_Exercise objective_. Would you please transcribe, exactly as written, the lines of the entries below starting at the one that holds "Given: Tap the browser home icon" and ending at the one that holds "The image size is (706, 1568).", both included?

_Study material_.

= Beginning of Section =

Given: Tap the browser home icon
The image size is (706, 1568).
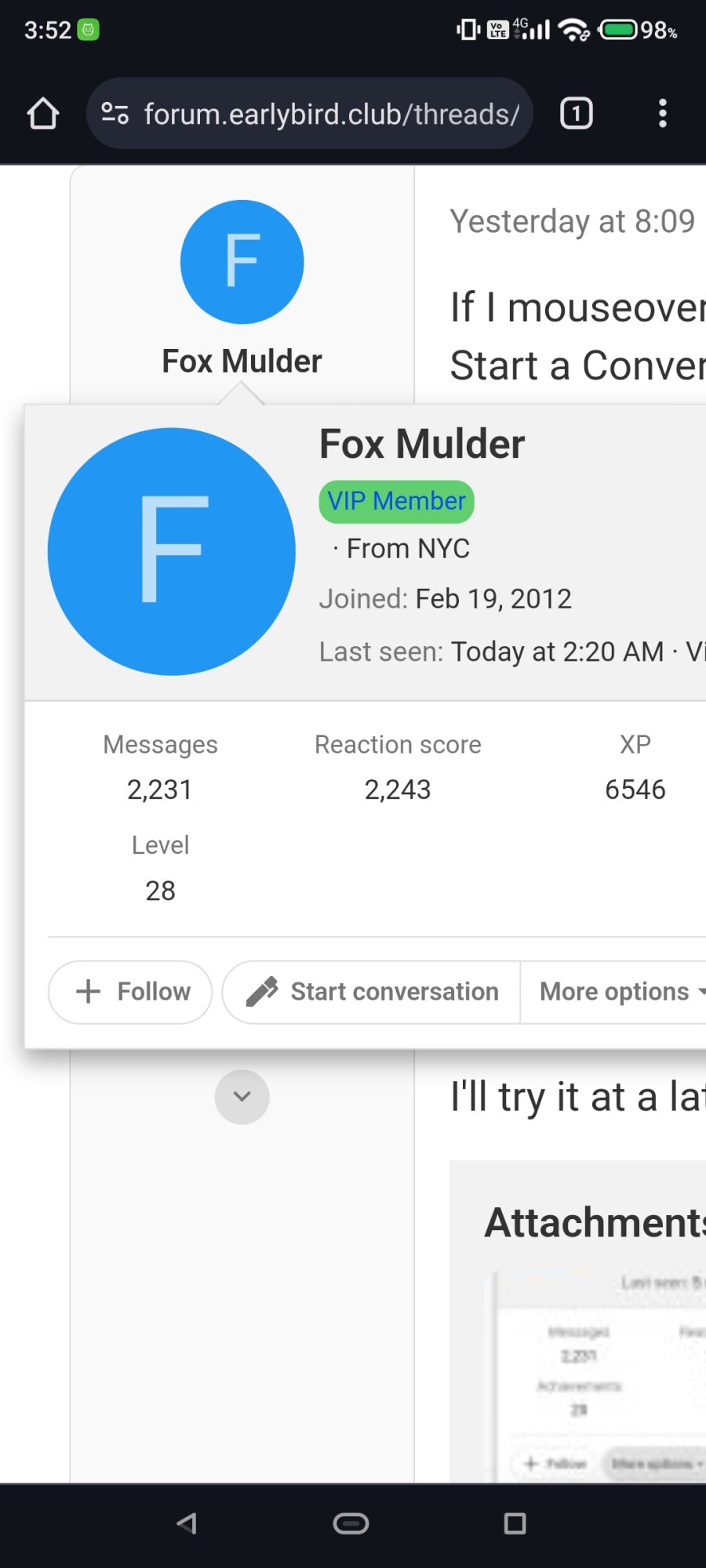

= End of Section =
= Beginning of Section =

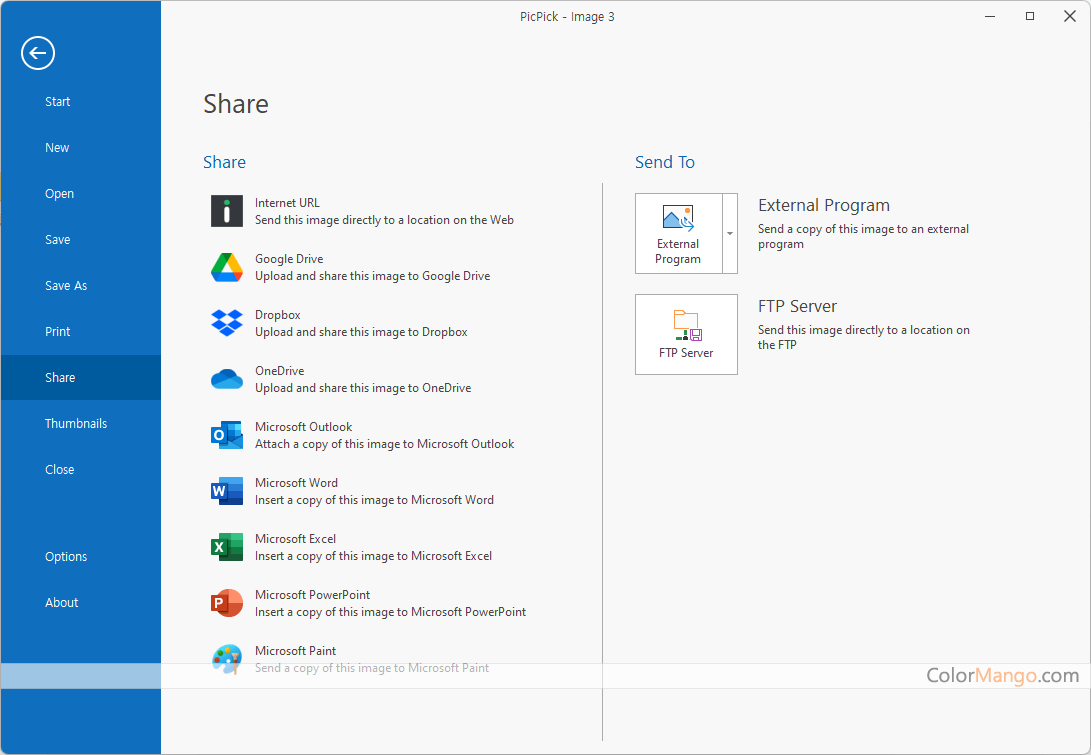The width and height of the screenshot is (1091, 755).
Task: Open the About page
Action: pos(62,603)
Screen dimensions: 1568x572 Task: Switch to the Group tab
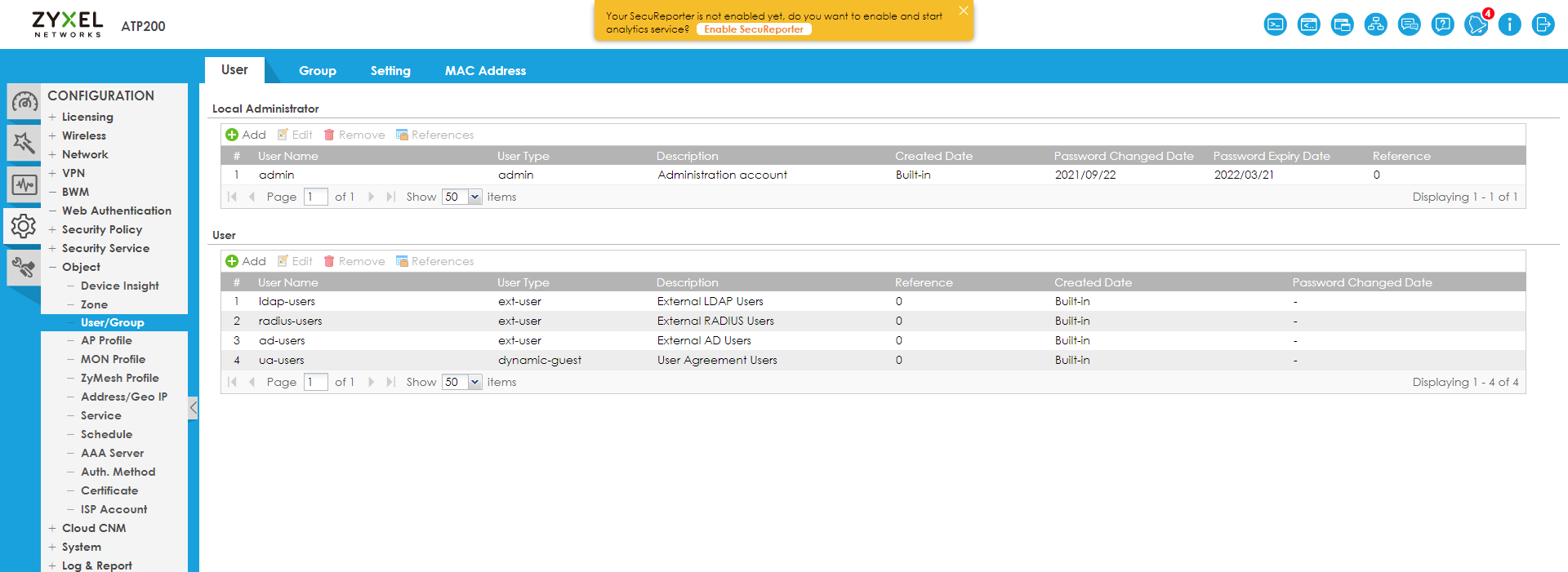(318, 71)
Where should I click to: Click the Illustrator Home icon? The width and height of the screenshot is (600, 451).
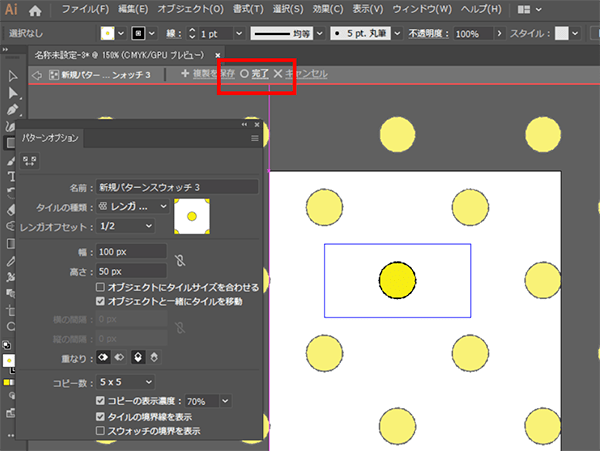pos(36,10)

= End of Section =

_Result of this exercise_.
Given: Tap the browser home icon
The image size is (706, 1568).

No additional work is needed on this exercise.